Take the entries that follow and return exactly the lines from the one holding "You are a computer-use agent. The" through the one holding "Expand the replace", both included. Nothing else is needed.

+ + + + +

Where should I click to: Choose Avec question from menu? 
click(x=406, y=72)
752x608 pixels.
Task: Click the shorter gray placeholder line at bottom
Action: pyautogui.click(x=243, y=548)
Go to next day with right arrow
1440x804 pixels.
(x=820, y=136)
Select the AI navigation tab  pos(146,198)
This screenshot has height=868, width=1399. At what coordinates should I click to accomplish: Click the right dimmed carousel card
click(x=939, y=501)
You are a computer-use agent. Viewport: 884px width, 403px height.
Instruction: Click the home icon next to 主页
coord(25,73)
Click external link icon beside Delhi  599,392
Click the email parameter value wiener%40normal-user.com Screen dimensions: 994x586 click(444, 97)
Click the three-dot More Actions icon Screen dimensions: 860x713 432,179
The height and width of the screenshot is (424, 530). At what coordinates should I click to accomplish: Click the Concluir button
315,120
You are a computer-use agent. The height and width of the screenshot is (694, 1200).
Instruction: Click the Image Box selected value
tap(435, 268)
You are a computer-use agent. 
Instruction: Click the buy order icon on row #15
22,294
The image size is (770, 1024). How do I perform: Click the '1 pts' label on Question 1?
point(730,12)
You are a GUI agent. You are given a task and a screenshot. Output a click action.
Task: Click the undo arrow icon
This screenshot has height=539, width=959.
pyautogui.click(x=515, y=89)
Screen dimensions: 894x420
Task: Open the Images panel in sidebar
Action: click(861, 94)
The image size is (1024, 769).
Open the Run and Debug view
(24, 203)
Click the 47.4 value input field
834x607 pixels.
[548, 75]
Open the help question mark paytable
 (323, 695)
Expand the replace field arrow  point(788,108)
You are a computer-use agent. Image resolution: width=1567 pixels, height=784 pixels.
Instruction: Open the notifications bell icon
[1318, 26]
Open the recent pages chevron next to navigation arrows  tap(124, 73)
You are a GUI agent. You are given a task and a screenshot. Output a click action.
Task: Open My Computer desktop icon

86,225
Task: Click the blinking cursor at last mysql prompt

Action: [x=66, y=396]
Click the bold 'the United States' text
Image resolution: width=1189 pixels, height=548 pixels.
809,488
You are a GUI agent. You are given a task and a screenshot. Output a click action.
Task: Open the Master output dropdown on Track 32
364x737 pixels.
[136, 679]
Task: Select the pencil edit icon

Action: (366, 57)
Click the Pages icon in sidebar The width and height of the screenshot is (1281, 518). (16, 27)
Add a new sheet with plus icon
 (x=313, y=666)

+ + + + +

▶ **Solution**:
You are a computer-use agent. The height and width of the screenshot is (694, 1200).
Instruction: Click the Image Box selected value
tap(435, 268)
You are a computer-use agent. 
Instruction: Click the buy order icon on row #15
22,294
The image size is (770, 1024). How do I perform: Click the '1 pts' label on Question 1?
point(730,12)
You are a GUI agent. You are given a task and a screenshot. Output a click action.
Task: Click the undo arrow icon
This screenshot has height=539, width=959.
pyautogui.click(x=515, y=89)
Screen dimensions: 894x420
Task: Open the Images panel in sidebar
Action: click(861, 94)
The image size is (1024, 769).
Open the Run and Debug view
(24, 203)
Click the 47.4 value input field
834x607 pixels.
[548, 75]
Open the help question mark paytable
 (323, 695)
Expand the replace field arrow  point(788,108)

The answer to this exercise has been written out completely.